(Source document Opens)

COVID-19 Orphans

A paper published in the Journal of the American Medical Association out of the University of Oxford, reported that 10.5 million children world wide have lost parents or care givers due to COVID-19 from January 1, 2020 to May 1. 2022. 7.5 million children were left orphaned with both parents dying from COVID-19. The Imperial College of London offers a daily report on the number of children who have lost a care giver on any given day. As of September 13, 2022 that number has risen to 10.6 million children.

40.6% of these children are in South East Asia, 24.3% are in Africa, 14% in the Americas, 14.6 in the Eastern Mediterranean, 4.7% in Europe, and 1.8% in the Western Pacific region. In India there are 3.5 million orphaned children due to COVID-19.

In America from April 1, 2020 through June 30, 2021, data suggest that more than 140,000 children under age 18 in the United States lost a parent, custodial grandparent, or grandparent caregiver who provided the child’s home and basic needs, including love, security, and daily care. Approximately 1 out of 500 children in the United States has experienced COVID-19-associated orphan hood or death of a grandparent caregiver. “Children facing orphan hood as a result of COVID is a hidden, global pandemic that has sadly not spared the United States,” said Susan Hillis, CDC researcher and lead author of the study.

With America’s COVID-19 relief funding being cut by the Senate across the board, there is no help for these children who have lost everything. Florida’s “Stunt Governor” Ron DeathSantis has vowed to coerce as many of Florida’s COVID orphans as he can onto a plane to Martha’s Vineyard to gain notoriety in his bid to run for president.

Cluster 5 Killing 17 Million

Denmark is the world’s biggest producer of Mink for the fur trade. Mink are raised on farms in tightly spaced cages. Mink on a farm caught COVID-19 from a human. Since they are packed so close together the 10,000 mink on this one farm were soon all infected, The virus spread like wild fire over the course of two weeks. It as then discovered that the mink could transmit the disease back to humans. “Cluster 5” is the name given to a mutated variant of the COVID-19 virus.

(Source document Closes)
(Listed records Opens)

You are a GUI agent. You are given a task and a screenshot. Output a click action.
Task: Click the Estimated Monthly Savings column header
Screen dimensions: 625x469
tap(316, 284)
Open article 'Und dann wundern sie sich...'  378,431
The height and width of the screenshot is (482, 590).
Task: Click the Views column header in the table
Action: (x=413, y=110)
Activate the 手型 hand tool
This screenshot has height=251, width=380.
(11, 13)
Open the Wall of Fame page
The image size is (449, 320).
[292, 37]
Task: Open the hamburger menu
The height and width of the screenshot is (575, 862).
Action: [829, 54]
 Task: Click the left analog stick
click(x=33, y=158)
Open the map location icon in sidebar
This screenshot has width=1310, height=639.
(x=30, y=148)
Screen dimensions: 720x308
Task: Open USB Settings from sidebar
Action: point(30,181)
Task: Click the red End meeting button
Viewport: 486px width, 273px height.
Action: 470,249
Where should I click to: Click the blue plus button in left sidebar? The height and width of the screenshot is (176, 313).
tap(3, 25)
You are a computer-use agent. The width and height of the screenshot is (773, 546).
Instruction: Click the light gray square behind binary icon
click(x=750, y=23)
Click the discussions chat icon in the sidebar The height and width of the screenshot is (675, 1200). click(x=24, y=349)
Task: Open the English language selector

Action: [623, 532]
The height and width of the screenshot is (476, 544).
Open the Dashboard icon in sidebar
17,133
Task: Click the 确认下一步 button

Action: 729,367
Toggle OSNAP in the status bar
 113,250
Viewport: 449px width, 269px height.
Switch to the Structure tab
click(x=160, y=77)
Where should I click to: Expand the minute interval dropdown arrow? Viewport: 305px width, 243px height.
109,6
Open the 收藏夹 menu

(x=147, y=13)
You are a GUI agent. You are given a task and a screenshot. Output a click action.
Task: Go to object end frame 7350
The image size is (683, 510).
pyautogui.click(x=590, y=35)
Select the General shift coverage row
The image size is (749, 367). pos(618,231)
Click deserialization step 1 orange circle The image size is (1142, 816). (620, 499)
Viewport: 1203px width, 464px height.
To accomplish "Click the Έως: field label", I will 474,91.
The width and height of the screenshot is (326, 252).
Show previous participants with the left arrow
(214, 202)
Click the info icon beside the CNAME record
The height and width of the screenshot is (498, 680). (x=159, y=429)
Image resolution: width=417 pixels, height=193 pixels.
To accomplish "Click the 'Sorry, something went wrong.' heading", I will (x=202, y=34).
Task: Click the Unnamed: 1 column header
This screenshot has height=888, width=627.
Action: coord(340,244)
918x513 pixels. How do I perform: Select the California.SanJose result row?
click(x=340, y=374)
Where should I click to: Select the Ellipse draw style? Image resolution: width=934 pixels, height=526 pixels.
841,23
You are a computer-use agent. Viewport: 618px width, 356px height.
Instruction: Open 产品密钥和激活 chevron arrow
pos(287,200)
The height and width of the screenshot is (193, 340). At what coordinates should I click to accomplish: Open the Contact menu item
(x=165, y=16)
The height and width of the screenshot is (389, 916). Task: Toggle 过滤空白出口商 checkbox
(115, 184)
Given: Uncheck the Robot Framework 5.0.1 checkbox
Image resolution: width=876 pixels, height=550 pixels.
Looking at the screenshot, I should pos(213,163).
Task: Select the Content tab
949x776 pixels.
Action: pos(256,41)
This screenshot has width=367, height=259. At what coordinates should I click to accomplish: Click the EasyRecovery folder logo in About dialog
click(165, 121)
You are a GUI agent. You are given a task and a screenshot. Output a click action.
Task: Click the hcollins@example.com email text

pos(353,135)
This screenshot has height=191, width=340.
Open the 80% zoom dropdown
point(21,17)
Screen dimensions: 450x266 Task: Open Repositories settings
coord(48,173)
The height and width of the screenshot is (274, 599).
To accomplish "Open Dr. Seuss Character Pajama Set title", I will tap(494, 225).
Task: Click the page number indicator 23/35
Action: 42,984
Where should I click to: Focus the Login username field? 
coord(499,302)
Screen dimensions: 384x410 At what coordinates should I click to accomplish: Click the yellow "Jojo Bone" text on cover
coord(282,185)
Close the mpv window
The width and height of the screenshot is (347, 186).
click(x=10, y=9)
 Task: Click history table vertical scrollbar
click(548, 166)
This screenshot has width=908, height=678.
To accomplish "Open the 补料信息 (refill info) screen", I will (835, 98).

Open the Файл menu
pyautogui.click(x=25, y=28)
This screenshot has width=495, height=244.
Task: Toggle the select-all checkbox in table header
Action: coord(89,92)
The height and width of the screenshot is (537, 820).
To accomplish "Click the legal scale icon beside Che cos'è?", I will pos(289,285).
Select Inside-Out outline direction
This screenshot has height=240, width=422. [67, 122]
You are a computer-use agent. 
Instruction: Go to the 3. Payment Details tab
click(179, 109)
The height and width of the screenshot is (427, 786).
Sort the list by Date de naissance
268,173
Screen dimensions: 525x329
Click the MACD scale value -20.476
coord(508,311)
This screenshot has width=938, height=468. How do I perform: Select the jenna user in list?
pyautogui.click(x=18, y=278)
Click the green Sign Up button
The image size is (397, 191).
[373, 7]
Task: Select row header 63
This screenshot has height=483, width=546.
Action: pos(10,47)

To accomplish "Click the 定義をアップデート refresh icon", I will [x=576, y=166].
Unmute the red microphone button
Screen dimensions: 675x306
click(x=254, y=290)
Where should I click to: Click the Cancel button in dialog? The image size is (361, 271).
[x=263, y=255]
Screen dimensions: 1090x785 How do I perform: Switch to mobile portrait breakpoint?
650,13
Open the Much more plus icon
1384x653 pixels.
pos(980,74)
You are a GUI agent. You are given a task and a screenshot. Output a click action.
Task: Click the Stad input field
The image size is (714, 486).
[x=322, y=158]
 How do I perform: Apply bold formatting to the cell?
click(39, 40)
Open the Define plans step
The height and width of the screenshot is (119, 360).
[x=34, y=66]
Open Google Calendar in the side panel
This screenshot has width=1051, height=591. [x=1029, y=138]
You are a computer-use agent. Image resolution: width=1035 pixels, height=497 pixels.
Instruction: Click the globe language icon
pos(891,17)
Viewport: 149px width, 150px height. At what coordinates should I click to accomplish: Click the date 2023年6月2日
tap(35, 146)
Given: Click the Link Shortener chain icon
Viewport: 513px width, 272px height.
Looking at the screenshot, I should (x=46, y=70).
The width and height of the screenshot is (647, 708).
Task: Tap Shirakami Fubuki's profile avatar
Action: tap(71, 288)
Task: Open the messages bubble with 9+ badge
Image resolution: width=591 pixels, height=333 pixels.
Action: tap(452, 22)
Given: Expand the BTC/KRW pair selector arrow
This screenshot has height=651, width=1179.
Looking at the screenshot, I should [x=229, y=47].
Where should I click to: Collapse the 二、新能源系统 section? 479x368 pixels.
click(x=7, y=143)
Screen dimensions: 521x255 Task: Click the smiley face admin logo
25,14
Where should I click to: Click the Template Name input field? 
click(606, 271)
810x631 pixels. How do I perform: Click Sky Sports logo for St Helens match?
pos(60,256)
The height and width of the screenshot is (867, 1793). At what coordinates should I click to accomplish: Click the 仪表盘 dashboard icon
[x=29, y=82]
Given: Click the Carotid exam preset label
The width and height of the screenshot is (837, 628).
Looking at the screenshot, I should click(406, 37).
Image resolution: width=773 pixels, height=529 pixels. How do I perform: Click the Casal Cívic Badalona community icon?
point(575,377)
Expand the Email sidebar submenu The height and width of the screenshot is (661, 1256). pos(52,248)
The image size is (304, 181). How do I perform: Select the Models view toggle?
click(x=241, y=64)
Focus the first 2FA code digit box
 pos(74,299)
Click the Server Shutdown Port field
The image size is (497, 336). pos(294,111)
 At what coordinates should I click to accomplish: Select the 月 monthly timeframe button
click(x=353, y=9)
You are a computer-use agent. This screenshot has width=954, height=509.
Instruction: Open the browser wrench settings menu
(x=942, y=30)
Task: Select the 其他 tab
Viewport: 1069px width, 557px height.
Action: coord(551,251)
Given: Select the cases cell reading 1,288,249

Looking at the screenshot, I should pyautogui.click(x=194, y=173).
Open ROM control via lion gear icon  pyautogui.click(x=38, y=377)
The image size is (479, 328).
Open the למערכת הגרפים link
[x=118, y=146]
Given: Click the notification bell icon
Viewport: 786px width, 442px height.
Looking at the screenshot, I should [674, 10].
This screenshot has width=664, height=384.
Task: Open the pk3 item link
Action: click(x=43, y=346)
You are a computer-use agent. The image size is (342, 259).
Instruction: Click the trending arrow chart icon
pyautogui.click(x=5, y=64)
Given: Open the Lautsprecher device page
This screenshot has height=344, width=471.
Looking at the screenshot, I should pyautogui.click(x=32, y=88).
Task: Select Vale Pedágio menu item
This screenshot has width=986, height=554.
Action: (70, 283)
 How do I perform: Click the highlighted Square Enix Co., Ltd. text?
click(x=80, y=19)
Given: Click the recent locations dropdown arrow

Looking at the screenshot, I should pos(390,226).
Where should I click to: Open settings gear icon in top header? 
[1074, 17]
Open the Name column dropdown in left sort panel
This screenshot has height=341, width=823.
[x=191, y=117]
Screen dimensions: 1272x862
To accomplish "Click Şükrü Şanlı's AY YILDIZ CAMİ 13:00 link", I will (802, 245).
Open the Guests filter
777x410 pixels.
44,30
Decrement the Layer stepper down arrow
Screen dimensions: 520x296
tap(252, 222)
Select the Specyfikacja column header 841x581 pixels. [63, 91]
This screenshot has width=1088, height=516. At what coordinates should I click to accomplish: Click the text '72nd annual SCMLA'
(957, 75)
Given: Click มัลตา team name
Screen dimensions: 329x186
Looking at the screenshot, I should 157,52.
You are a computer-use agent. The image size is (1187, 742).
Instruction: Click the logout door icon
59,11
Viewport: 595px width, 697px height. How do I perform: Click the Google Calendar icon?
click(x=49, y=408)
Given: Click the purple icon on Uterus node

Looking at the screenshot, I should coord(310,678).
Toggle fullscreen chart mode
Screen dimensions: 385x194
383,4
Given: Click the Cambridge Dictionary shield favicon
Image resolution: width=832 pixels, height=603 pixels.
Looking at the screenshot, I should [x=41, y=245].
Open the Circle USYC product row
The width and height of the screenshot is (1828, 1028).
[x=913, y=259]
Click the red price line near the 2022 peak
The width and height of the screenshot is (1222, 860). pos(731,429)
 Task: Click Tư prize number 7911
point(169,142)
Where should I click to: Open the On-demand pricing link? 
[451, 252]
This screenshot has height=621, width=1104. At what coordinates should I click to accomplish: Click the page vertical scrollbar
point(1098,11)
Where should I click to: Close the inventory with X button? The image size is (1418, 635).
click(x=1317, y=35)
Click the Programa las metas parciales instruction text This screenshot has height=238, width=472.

(Listed records Closes)

• **Tasks to complete**:
A) Quote the passage of the COVID-19 orphans article that lies between "A paper published" and "due to COVID-19.", inclusive.
B) According to the COVID-19 orphans article, how many children in India are orphaned due to COVID-19?
C) Carry on the COVID-19 orphans article from its final sentence.

• **Task-by-task results**:
A)
A paper published in the Journal of the American Medical Association out of the University of Oxford, reported that 10.5 million children world wide have lost parents or care givers due to COVID-19 from January 1, 2020 to May 1. 2022. 7.5 million children were left orphaned with both parents dying from COVID-19. The Imperial College of London offers a daily report on the number of children who have lost a care giver on any given day. As of September 13, 2022 that number has risen to 10.6 million children.

40.6% of these children are in South East Asia, 24.3% are in Africa, 14% in the Americas, 14.6 in the Eastern Mediterranean, 4.7% in Europe, and 1.8% in the Western Pacific region. In India there are 3.5 million orphaned children due to COVID-19.

B) 3.5 million children.

C)
By Tuesday, November 10, 2020 COVID-19 had been reported on 237 farms in Jutland with further cases suspected on another 33. The Danish government decided they had to destroy all 17 million of the animals in the country. The government ordered a lock down of the effected northern jurisdictions. All cultural institutions, cinemas, theaters, sports and leisure facilities, and dine-in restaurants have been ordered closed, and travel into or out of the municipalities is prohibited.

The concern was that the virus would mutate when it was passes back to humans making it possible that this new strain might not be effected by any vaccine that might be developed.

After the mass murder had been started the prime minister admitted that there was no legal justification for the cull. Police and the armed forces have been deployed and farmers have been told to cull their healthy animals too -but the task will take weeks.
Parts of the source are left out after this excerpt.